I'am not developer and it seems not simple task, but for your considerations please follow bests practices for Better performance by optimizing Gunicorn config.
In addition in kubernetes there are different mechanisms in order to scale your deployment like HPA due to CPU utilization and (How is Python scaling with Gunicorn and Kubernetes?)
You can use also Resource requests and limits of Pod and Container.
As per Gunicorn documentation
DO NOT scale the number of workers to the number of clients you expect to have. Gunicorn should only need 4-12 worker processes to handle hundreds or thousands of requests per second.
Gunicorn relies on the operating system to provide all of the load balancing when handling requests. Generally we recommend (2 x $num_cores) + 1 as the number of workers to start off with. While not overly scientific, the formula is based on the assumption that for a given core, one worker will be reading or writing from the socket while the other worker is processing a request.
#
update:
Depending on your approach you can choose different solution (deployment, daemonset) all above statements you can achieve in kubernetes by handling according Assigning CPU Resources to Containers and Pods
- Using deployment with resources (limits,requests) give you possibility to resize your app into multiple pods on a single node based on your hardware limits but depending on your "app load" it can not be good enough solution.

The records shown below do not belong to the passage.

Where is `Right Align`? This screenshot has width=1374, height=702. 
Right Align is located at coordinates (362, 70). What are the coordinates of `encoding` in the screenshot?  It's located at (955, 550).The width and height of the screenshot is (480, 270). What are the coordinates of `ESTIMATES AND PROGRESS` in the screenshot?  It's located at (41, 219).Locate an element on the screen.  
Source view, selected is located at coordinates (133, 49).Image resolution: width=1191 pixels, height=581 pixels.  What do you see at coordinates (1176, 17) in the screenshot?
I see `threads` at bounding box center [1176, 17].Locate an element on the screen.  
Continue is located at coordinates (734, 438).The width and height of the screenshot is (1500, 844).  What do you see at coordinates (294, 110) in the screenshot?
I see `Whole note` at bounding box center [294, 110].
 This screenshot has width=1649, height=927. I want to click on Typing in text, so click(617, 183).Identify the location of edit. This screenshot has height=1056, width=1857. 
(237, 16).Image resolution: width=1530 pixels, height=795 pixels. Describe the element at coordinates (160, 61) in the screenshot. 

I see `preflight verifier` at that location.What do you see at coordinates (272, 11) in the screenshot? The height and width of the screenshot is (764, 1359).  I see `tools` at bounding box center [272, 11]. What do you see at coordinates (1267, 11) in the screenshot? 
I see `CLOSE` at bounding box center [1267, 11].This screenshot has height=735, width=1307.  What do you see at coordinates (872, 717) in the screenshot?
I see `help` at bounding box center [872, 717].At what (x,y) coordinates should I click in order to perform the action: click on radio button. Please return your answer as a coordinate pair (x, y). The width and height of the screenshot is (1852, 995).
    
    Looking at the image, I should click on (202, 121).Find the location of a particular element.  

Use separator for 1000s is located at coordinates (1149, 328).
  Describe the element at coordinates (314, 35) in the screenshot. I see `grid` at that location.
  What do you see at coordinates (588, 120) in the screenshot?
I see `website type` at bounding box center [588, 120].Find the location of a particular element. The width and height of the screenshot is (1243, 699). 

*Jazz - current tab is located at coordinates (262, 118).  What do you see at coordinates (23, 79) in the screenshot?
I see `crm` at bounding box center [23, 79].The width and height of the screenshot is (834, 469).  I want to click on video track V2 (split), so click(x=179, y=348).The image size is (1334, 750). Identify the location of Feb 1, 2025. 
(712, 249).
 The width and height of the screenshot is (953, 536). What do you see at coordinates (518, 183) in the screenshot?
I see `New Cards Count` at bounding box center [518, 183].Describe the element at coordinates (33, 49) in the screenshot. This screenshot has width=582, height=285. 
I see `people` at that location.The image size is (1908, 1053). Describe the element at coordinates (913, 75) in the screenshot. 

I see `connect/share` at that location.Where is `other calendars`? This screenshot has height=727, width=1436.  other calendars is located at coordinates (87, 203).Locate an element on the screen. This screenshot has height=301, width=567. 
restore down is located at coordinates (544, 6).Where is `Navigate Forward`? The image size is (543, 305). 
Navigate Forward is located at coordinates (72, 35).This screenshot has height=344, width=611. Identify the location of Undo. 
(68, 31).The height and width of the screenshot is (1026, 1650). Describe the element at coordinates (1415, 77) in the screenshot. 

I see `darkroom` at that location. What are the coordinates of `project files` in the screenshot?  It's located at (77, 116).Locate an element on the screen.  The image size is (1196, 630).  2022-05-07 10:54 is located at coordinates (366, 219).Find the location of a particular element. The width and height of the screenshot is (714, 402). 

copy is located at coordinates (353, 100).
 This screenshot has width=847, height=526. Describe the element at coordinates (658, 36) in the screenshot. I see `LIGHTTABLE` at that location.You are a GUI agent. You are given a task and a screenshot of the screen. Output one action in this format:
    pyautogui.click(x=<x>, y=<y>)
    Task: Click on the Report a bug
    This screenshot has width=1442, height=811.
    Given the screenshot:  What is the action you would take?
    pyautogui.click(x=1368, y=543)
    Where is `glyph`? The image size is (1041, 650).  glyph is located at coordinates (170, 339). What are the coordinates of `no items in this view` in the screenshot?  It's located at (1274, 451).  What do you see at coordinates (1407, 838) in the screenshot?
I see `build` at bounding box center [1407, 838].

CPU requests and limits are associated with Containers, but it is useful to think of a Pod as having a CPU request and limit. The CPU request for a Pod is the sum of the CPU requests for all the Containers in the Pod. Likewise, the CPU limit for a Pod is the sum of the CPU limits for all the Containers in the Pod.
Note:
The CPU resource is measured in CPU units. One CPU, in Kubernetes, is equivalent to:
f.e. 1 GCP Core.
- As mentioned in the post the second approach (scaling your app into multiple nodes) it's also good choice. In this case you can cosnider using f.e. Statefulset or deployment in addition on GKE using "cluster austoscaler" you can achieve more extendable solution when you try to create new pods that don't have enough capacity to run inside the cluster. In this case cluster autoscaler automatically add additional resources.
On the other hand you can consider using different other solutions like Cerebral it gives you the possibility to create user-defined policies in order to increasing or decreasing the size of pools of nodes inside your cluster.
GKE's cluster autoscaler automatically resizes clusters based on the demands of the workloads you want to run. With autoscaling enabled, GKE automatically adds a new node to your cluster if you've created new Pods that don't have enough capacity to run; conversely, if a node in your cluster is underutilized and its Pods can be run on other nodes, GKE can delete the node.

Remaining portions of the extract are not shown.